Geithner is not even requiring the banks to lend in return for the $2 trillion his program will try to marshal, mostly by having the Fed print money out of thin air, thereby diluting our money, or borrowing more from China. (When, exactly, can China foreclose on us and start sending us toxic toys again?)


There’s a weaselly feel to the plan, a sense that tough decisions were postponed even as President Obama warns about our “perfect storm of financial problems.” The outrage is going only one way, as we pony up trillion after trillion.


Geithner is coddling the banks, setting it up so that either we’ll have to pay the banks inflated prices for poison assets or subsidize investors to pay the banks for poison assets.


As Steve Labaton and Ed Andrews wrote in The Times on Tuesday, Geithner won an internal battle with David Axelrod and other Obama aides who wanted to impose pay caps on every employee at institutions taking the bailout and set stricter guidelines on how federal money is spent. Geithner prevailed over those who wanted to kick out negligent bank executives and wipe out shareholders at institutions receiving aid.


In a move that would have made his mentor, Robert Rubin, proud, Geithner beat back the populists and protected the economic royalists. The new plan offers insufficient meddling with Wall Street, even though Wall Street shows no sign that the hardscrabble economy has pierced its Hermès-swathed world.


Wells Fargo, for instance, which has leeched $25 billion in bailout money, bought an inadvertently hilarious full-page ad in The Times to whinge about the junkets to Las Vegas and elsewhere it was forced to cancel because of public outrage. (The ad in The Times on Sunday could have cost up to $200,000, which may count as a bailout for our industry.)

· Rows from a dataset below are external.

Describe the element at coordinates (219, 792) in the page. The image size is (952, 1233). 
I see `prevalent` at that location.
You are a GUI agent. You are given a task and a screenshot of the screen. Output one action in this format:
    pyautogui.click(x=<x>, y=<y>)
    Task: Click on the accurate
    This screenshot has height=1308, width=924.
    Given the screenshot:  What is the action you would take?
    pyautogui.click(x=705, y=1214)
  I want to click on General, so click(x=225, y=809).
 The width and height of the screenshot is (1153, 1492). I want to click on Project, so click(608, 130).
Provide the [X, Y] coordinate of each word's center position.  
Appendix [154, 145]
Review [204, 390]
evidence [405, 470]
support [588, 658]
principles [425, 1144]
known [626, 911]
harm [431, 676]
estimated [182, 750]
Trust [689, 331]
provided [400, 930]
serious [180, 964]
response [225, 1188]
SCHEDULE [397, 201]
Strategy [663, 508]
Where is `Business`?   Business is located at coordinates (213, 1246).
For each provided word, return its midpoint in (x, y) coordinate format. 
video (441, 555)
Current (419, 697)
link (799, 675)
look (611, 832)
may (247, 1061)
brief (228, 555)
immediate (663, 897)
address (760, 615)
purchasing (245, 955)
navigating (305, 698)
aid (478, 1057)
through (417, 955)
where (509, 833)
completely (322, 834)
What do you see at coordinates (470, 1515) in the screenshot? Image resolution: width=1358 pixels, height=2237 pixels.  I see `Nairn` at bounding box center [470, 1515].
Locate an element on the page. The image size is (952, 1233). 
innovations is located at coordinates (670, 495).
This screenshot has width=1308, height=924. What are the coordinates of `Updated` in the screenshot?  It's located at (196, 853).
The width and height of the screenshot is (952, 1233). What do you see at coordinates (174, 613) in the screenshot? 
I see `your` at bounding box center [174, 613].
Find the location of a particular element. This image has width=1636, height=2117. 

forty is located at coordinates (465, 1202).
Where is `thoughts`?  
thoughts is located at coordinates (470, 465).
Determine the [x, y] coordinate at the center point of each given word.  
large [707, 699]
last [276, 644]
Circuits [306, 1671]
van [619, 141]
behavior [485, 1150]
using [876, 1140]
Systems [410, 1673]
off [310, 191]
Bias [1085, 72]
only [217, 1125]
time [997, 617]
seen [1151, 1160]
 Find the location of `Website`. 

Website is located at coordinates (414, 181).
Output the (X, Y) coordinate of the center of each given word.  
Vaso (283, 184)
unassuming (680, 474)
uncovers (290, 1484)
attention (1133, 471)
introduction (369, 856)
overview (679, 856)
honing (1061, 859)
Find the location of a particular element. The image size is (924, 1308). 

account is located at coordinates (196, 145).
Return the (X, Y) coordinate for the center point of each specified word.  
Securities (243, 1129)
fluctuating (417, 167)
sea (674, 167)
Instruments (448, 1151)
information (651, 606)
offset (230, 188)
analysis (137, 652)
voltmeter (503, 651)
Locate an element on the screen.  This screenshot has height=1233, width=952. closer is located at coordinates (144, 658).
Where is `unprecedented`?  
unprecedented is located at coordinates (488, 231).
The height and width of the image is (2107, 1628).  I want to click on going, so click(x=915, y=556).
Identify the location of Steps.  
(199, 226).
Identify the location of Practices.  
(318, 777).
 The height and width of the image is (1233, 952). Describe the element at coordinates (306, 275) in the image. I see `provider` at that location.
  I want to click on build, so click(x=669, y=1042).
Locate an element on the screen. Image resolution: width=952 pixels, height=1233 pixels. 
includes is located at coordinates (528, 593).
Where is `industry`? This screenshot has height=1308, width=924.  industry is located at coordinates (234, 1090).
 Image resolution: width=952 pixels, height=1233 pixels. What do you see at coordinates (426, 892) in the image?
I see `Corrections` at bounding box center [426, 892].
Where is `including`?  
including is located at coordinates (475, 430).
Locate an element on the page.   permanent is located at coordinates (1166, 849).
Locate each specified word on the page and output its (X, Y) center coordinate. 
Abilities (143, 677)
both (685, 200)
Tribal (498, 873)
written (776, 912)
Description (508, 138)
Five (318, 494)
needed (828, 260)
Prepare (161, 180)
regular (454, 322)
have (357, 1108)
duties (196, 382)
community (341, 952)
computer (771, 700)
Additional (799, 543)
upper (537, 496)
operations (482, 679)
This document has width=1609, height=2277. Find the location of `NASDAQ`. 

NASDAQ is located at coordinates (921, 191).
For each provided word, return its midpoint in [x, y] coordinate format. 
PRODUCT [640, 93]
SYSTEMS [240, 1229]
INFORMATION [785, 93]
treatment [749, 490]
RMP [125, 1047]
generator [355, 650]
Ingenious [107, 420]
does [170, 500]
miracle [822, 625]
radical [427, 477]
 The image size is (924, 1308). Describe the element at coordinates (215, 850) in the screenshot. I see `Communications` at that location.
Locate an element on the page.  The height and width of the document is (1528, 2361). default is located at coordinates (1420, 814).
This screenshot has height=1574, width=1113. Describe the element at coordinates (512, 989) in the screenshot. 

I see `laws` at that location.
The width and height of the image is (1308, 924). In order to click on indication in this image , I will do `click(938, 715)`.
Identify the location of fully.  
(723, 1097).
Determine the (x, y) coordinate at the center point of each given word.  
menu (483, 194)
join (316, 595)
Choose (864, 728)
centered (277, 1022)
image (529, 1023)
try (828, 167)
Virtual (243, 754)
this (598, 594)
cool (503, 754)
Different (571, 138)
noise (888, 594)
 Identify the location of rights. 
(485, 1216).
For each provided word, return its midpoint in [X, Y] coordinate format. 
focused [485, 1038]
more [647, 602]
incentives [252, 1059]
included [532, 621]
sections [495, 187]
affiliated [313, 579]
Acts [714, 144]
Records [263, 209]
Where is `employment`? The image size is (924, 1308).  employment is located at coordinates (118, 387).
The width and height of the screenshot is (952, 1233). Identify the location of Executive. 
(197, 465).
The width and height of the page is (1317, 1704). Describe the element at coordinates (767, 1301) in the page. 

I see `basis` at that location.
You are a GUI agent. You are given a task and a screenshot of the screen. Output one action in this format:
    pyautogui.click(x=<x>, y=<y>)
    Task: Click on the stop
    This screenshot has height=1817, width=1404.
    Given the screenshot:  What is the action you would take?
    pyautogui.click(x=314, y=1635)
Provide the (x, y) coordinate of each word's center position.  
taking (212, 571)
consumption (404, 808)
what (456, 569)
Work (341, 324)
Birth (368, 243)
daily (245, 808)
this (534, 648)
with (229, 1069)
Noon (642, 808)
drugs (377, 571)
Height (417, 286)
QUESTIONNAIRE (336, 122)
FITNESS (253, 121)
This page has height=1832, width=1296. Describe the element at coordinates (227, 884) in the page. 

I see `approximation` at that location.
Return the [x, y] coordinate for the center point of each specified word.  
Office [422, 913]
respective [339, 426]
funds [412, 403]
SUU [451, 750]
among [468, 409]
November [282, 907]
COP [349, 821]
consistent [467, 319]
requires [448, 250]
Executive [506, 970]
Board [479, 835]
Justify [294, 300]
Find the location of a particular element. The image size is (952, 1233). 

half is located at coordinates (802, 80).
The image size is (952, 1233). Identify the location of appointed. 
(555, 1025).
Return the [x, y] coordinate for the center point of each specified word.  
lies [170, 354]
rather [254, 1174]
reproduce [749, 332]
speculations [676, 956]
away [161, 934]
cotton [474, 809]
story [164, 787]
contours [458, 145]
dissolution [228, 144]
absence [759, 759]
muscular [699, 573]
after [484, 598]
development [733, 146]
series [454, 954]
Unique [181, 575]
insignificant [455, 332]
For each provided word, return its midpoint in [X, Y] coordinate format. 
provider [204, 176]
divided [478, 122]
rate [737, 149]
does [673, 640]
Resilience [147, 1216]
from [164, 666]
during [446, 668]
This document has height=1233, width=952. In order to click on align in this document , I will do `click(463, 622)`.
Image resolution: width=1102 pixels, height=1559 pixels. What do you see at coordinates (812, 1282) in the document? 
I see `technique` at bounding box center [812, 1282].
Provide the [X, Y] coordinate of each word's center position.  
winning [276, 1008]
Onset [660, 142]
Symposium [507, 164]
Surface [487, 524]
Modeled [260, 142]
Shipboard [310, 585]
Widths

“Okay, time out. Something doesn’t feel right,” John Stumpf, the president and chief executive of Wells Fargo wrote in an open letter defending their two decades of four-day employee recognition “events.” Calling them junkets or boondoggles is “nonsense,” he protested, adding about his employees: “This recognition energizes them.”


In this economy, simply having a job should energize them.


Geithner is wrong. The pay of all the employees in bailed-out banks, not just top executives, should be capped. And these impervious, imperial suits who squander taxpayers’ money after dragging the country over the cliff should all be fired — preferably when they come to D.C. on Wednesday in a phony show of populism on Amtrak and the shuttle to testify before Barney Frank.


Wall Street cannot be trusted to change its culture. Just look at the full-page ads that Bank of America (which got $45 billion) and Citigroup (which got $50 billion) are plastering in newspapers, lavishing taxpayer money on preening prose.


We don’t want our money spent, as Citigroup did, to pat itself on the back “as we navigate the complexities together.” Bank of America cannot get back our trust by spending more of our cash to assure us that it’s “getting to work” on getting back our trust.


Just get back to work and start repaying us.